Солнце еще лежало за горизонтом, неровно изломанным силуэтом громадно раскинувшегося города. Но с каждой минутой небо светлело, все легче делались дальние очертания, как будто чья-то рука осторожно размывала акварельный рисунок на холодном тонком стекле. И вот беззвучно перелился через гряду крыш солнечный свет. Город в отдалении сделался легким, невесомым, почти как мираж. Он теперь словно бы парил над самой землей или плыл по сверкающему потоку, набиравшему силу. Там, на другом берегу потока, словно на просторе иной земли, остались все привычные звуки и голоса дня: здесь, у волы, слышал Мараховский только редкие осторожные шорохи ветра в траве да тихий звон капель, срывавшихся с лески. И еще была тишина, в которой почувствовал он себя затерявшимся, как мальчишкой терялся в лесах, и покой, который жадно впитывал он, готовя себя к тому условному часу, за чертой которого ничего этого уже не будет.

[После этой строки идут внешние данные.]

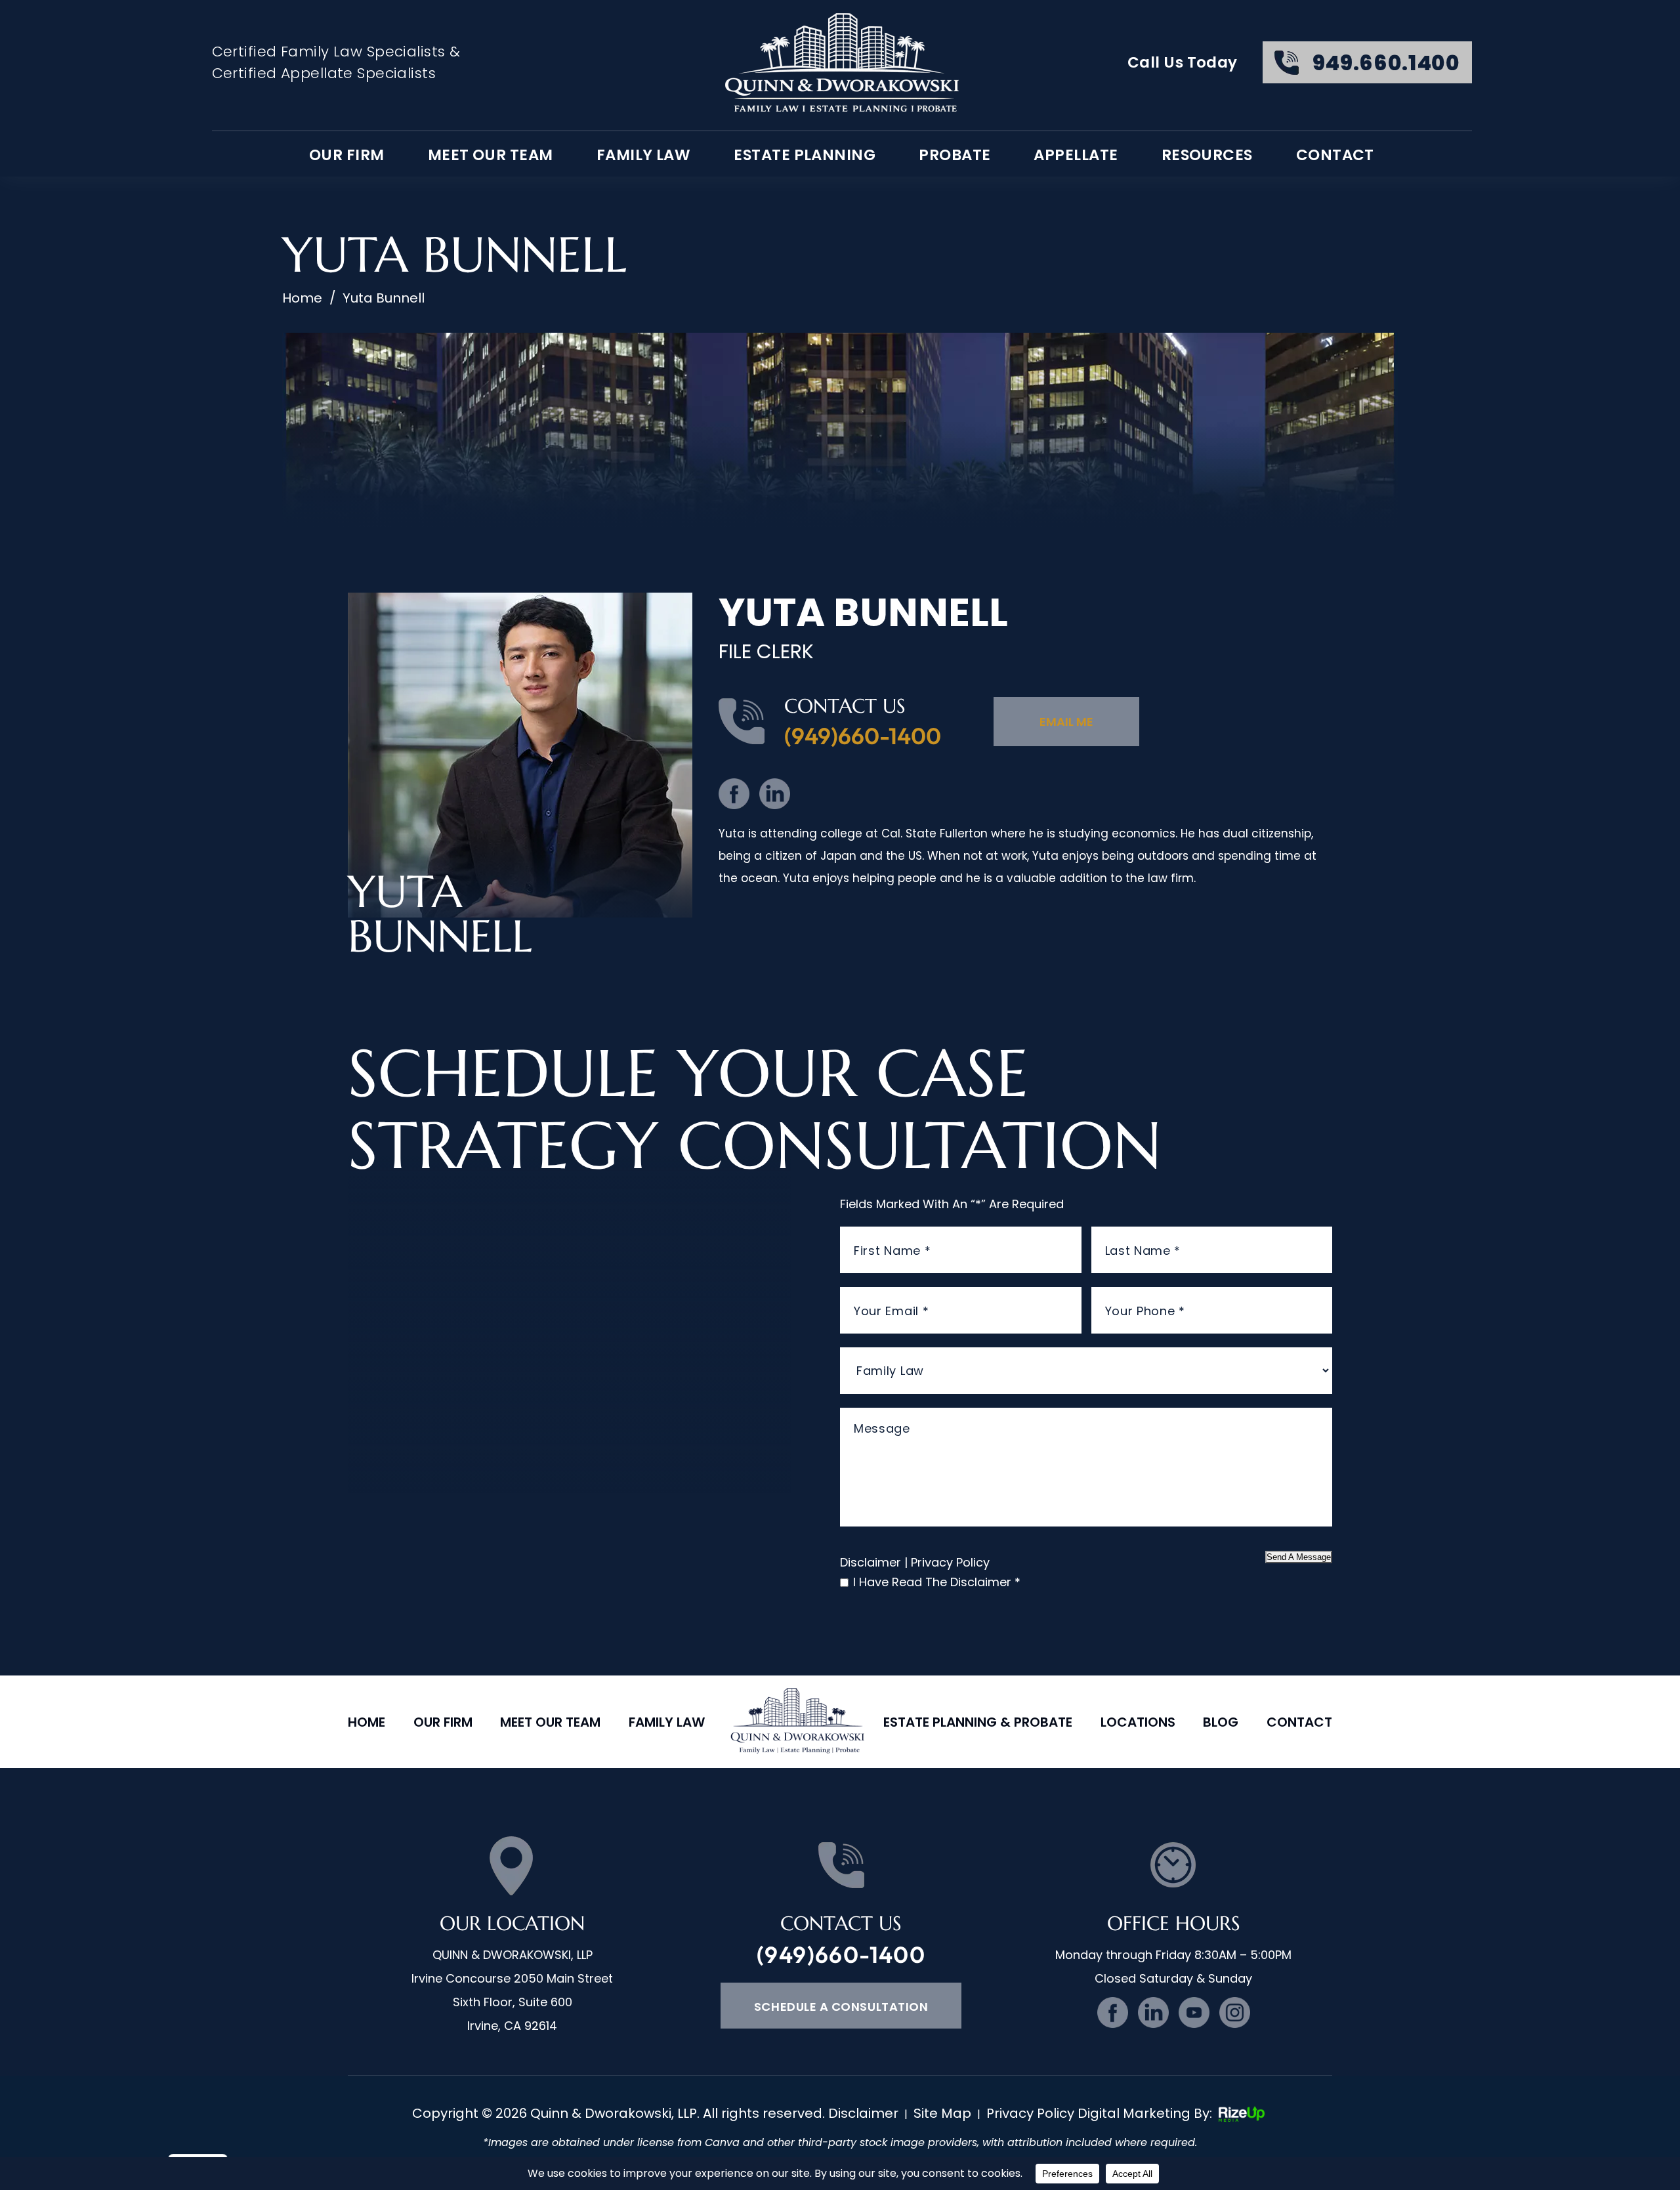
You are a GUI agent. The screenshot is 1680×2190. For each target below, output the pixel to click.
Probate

Поплавок выходил из дремы, нырял; чутьем Мараховский каждый раз почти безошибочно угадывал, что там бралось на крючок. Он весь был сейчас поглощен этим занятием, неуловимо рождавшим не похожее ни на какое другое чувство той особенной близости к земле, когда кажется, что способен понять все, о чем она говорит, чувство такой остроты, с какой его переживают только летчики и моряки, те немногие из людей, кому в буднях выпадают не так уж часто минуты вот такой близости к ней, когда каждая полна обжигающей благодарной нежности к ней и веры в то, что когда-нибудь сумеешь отплатить ей добром за добро, оправдав этим свое существование.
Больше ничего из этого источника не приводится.